I’m an introvert, and always have been. I’ve successfully worked on the muscle that enables me to step out of that profile when I need to, as work and social occasions require. But there’s something about having strangers stare at my child that sometimes makes me want to run home, close the door and lock out the world.
Don’t get me wrong, the interest he receives is not always unpleasant. Kids especially, below the age of, say, six, are often inquisitive, kind and friendly. They ask questions from a place of genuine curiosity which, in the voice of an adult, might feel uncomfortable: “What happened to your baby’s arm? Was his mummy upset when he was born? How does he clap? Can he climb?”
The hard part for an introvert like me is when I just want to spend an hour playing with my kid and not have to talk to anyone, let alone find delicate ways of answering well-meaning questions from little ones. My wife and I have a set of considerate answers we trot out, but it’s hard to prepare for unpredictable follow-up questions and comments, and even more challenging when our son (thus far definitely not an introvert) is trying to sprint behind an occupied swing that’s about to wallop him. It’s not the easiest time for a sit-down chat about how we’re all born different, you know?
That’s before we consider the less kind looks, questions and comments that can arise. We’ve actually been relatively ‘lucky’ in that sense so far. In one Facebook group we’re members of, a mum recently told a story about how a passing adult had referred to her son - around our little one’s age - as ‘a freak’. How are you supposed to respond to that?

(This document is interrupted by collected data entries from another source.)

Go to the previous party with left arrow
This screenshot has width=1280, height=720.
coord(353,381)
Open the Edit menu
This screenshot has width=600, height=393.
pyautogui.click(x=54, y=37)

Now, we don’t spend all our waking hours worrying about this stuff. It generally doesn’t limit what we do with our child. Most days, we can go about our business without it being a consideration. But on a bad day I can find myself gazing enviously at kids and parents who get to just run around, hang out with friends, talk to who they want to, and not have to feel that lurch in the stomach that comes with feeling observed.
Honestly, I’ve sometimes left his big coat on for longer than the other kids, because his limb difference (that’s the PC term, folks) is less visible in bulky clothing. But that becomes less feasible as the weather gets warmer. I’ve swerved to avoid a particular playground if I see a certain older child is playing there, because the week before they made an unkind comment. But as our son starts to express preferences and opinions about where we go and what we do, that too becomes harder to do.
Basically, the opportunities to consciously avoid situations that lead to me feeling a sudden, alarming, protective rage are lessening.
Ah yes, the rage. I’m not angry at whatever unfairness we may feel/have felt that led to our son’s disability. I think I’m angry at the sheer monotony of having to address it, refer to it, acknowledge it, over and over. I suppose I’m angry that he won’t get to go unnoticed.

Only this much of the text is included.